Nestlé is introducing FSC-certified paper packaging for the twist-wrapped candies of its Quality Street confectionery brand. The switch is expected to remove nearly 2.5 billion pieces of previously used double-Candy-wrapper from the supply chain worldwide. Most importantly, the move will make all of the brand’s twist-wrap packaging recyclable. The switch to paper was complex and costly. This shows how strong the pressure is to substitute plastic and take steps towards recyclability. In this respect, the future is an open book…
When “Quality Street” was launched in 1936, the candies were packaged using the world’s first rotary packaging machine. The brand thus set a sign and new standards for the way candies were packaged and sold.
The traditional range of Quality Street tins consists of nine different types of candy, each individually wrapped. Only two flavors will use their previous foil packaging, as this is made of aluminum and is therefore already recyclable.
The new paper packaging
For the remaining seven candy types, Nestlé has introduced recyclable, FSC-certified twist-wrap paper packaging. The fiber material has a vegetable-based coating developed by Nestlé’s Confectionery Research and Development Center in the United Kingdom and the Nestlé Institute of Packaging Science in Switzerland. Despite the coating, the candy wrappers can be disposed of and recycled in the waste paper stream.
Until now, the seven flavors were double-packed in one layer of cellulose and one layer of plastic film. The changeover from such a combined solution to paper is in itself a complex undertaking, not least because product protection and convenience must be maintained.
The effort involved is correspondingly high and, in the case of Quality Street, required the development of new materials or coating technologies, printing techniques and, finally, the adaptation of existing machinery and equipment.
The eco bonus
By switching from double foil and pulp to recyclable paper packaging, Nestlé says it will remove nearly 2.5 billion pieces of packaging material from its supply chain worldwide. It will also enable the company to further reduce its use of plastics. However, the packaging switch will make its central contribution to Nestlé’s goal of making 100 percent of its packaging recyclable by 2025.

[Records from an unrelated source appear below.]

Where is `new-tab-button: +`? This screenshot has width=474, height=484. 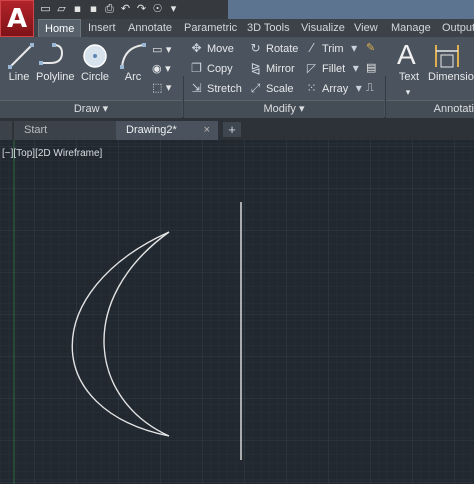 new-tab-button: + is located at coordinates (232, 130).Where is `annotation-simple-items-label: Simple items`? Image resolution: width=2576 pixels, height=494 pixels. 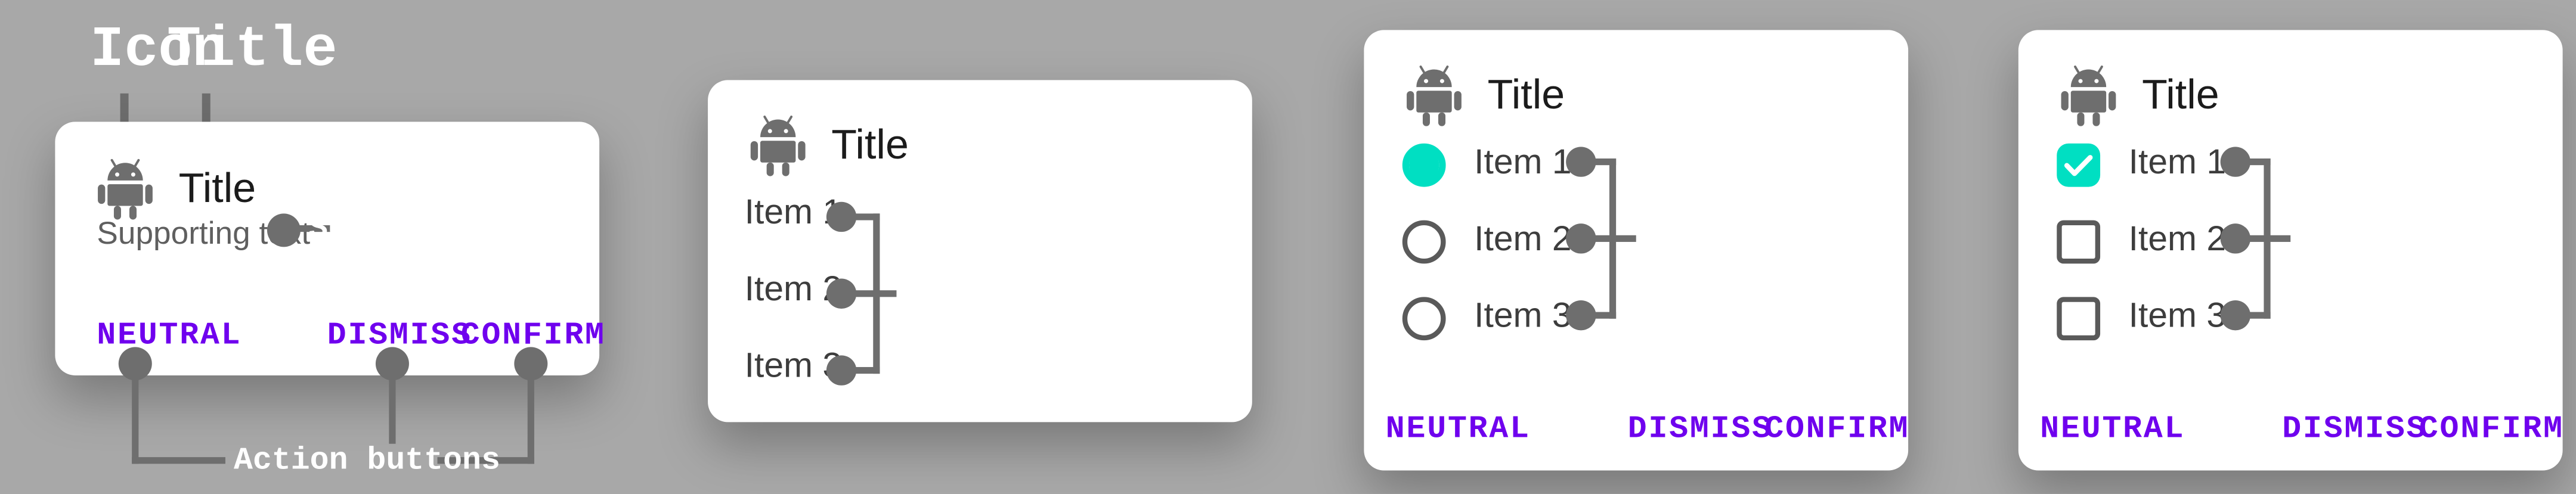
annotation-simple-items-label: Simple items is located at coordinates (1020, 294).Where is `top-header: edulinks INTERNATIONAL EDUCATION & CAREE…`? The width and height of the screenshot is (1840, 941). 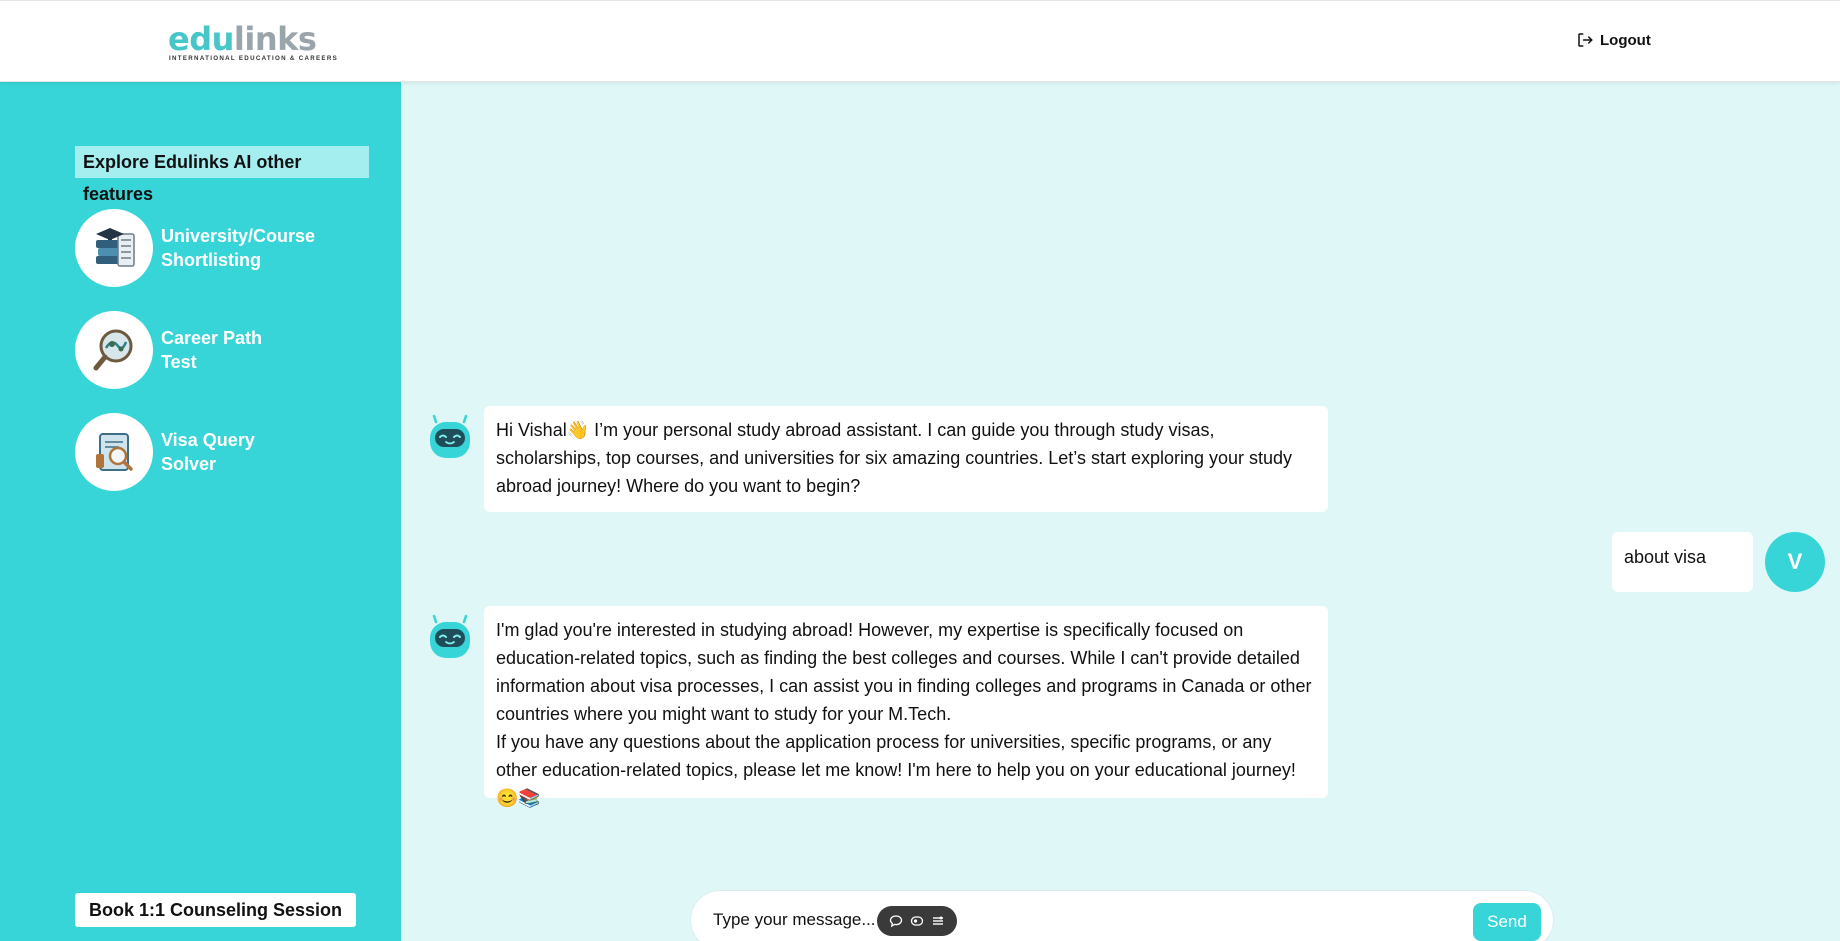 top-header: edulinks INTERNATIONAL EDUCATION & CAREE… is located at coordinates (920, 41). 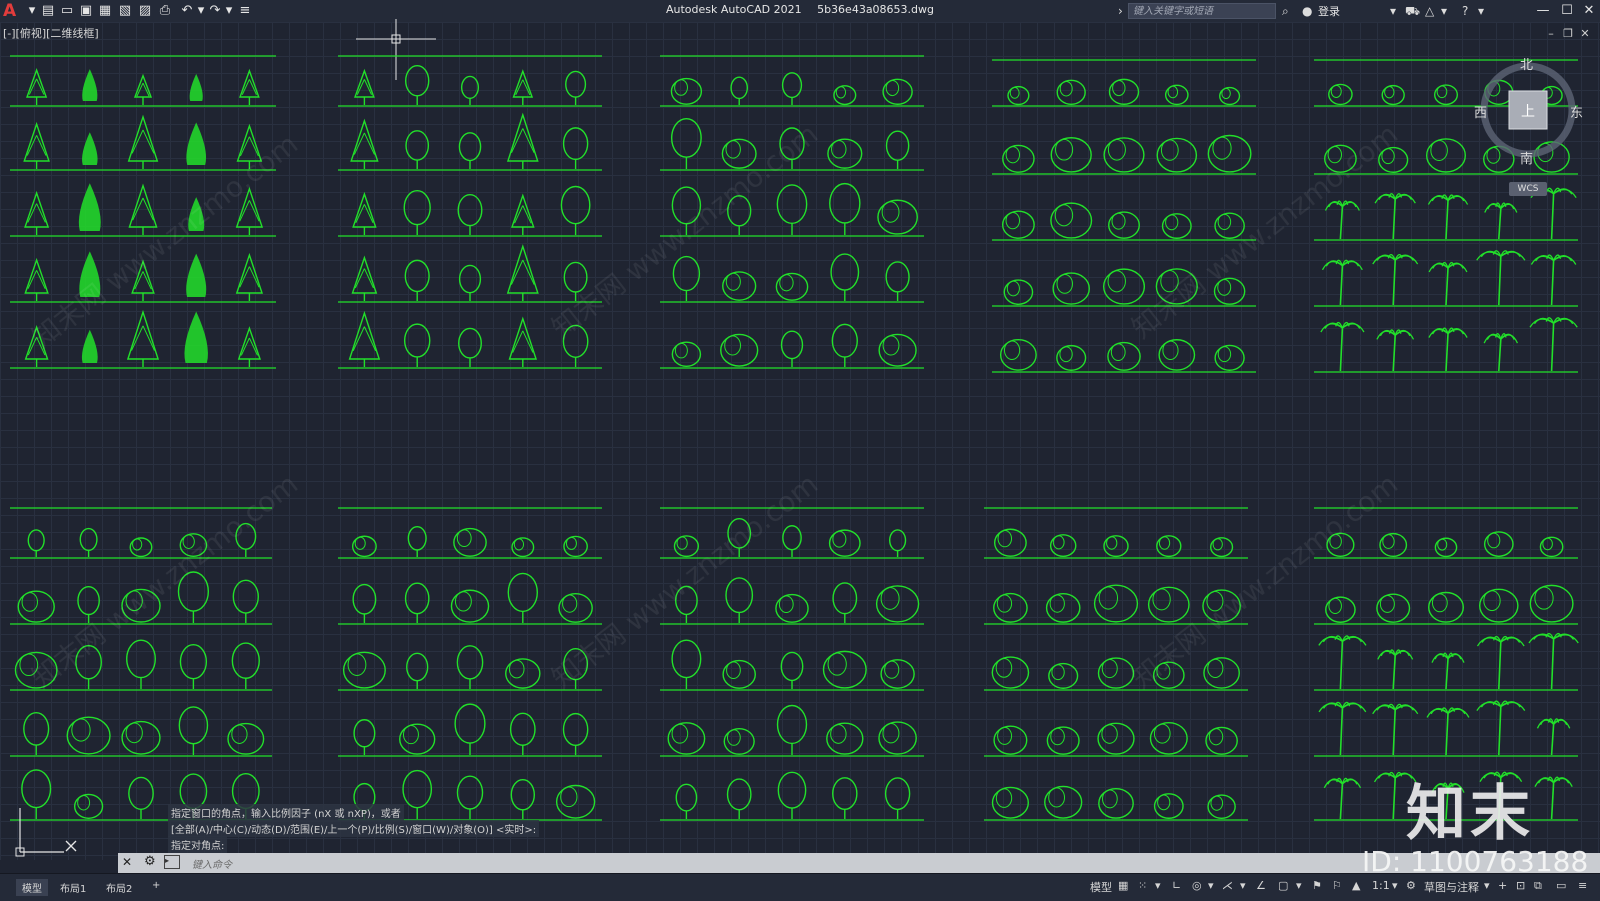 What do you see at coordinates (1561, 886) in the screenshot?
I see `clean-screen-icon: ▭` at bounding box center [1561, 886].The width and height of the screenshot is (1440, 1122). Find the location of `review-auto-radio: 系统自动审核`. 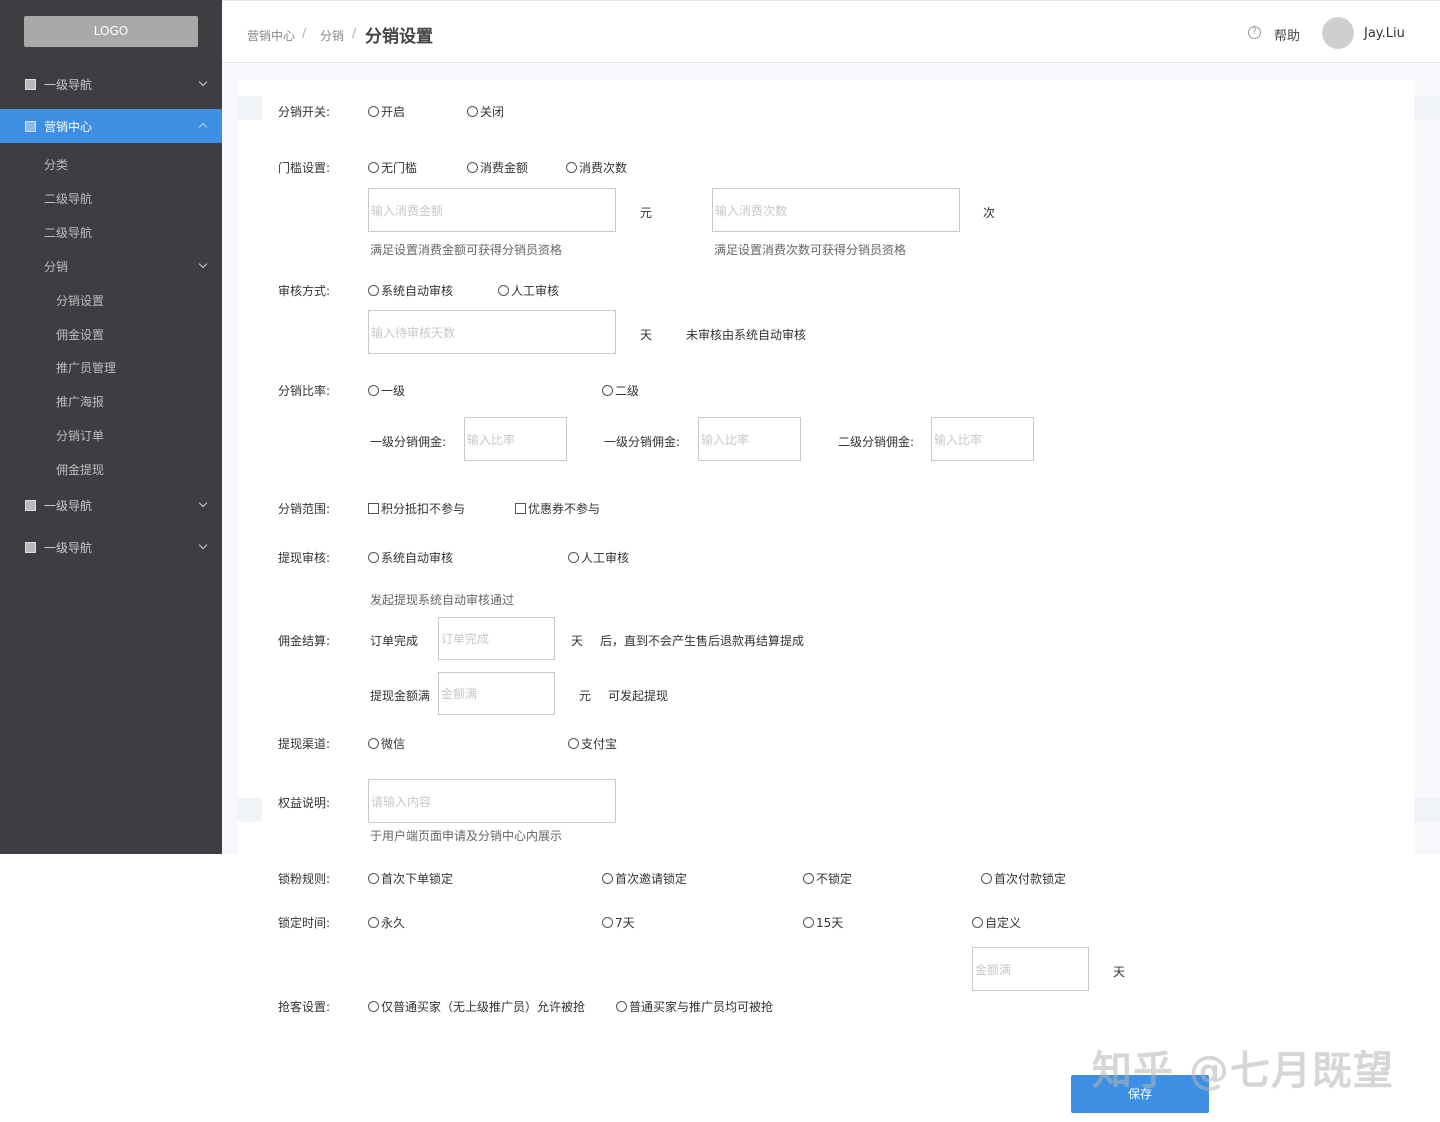

review-auto-radio: 系统自动审核 is located at coordinates (410, 290).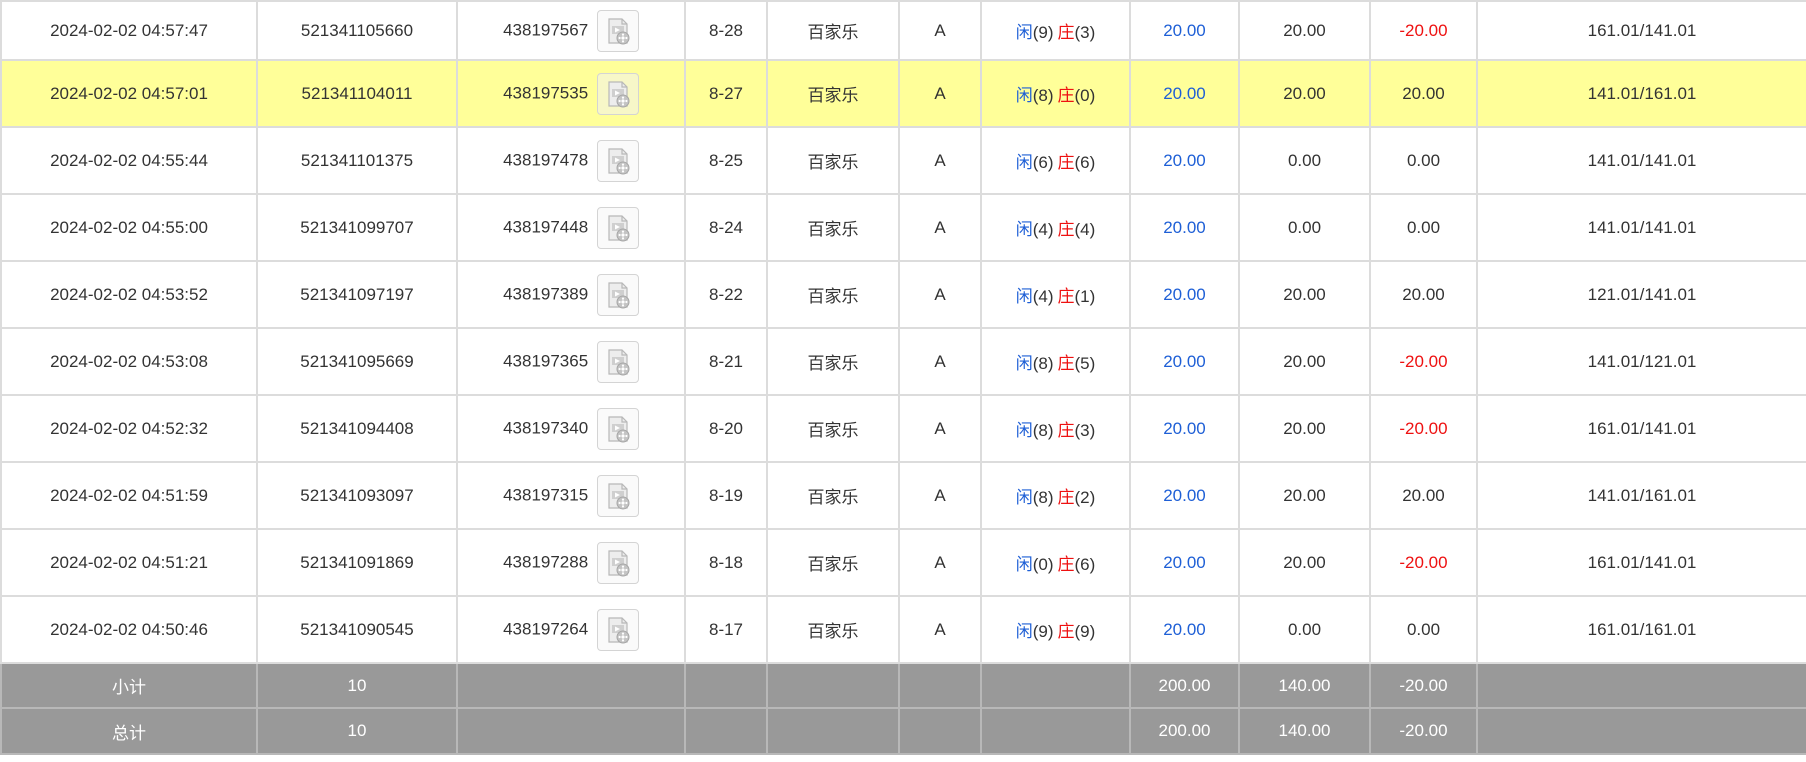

Old truths and frontrunners
The trend towards replacing plastic with paper is unbroken, as is the momentum in developing packaging solutions that are suitable for recycling. The example of Quality Street clearly shows how strong the pressure is. For here, a lot of effort had to be expended and a lot of complexity mastered.
For plastic, closing the loop is a race. As long as this finish line is not crossed, the substitution of plastic by other packaging materials will continue – with a focus on paper. The future is an open book in this regard. Packaging such as trays and cups are frontrunners here, just like the confectionery segment.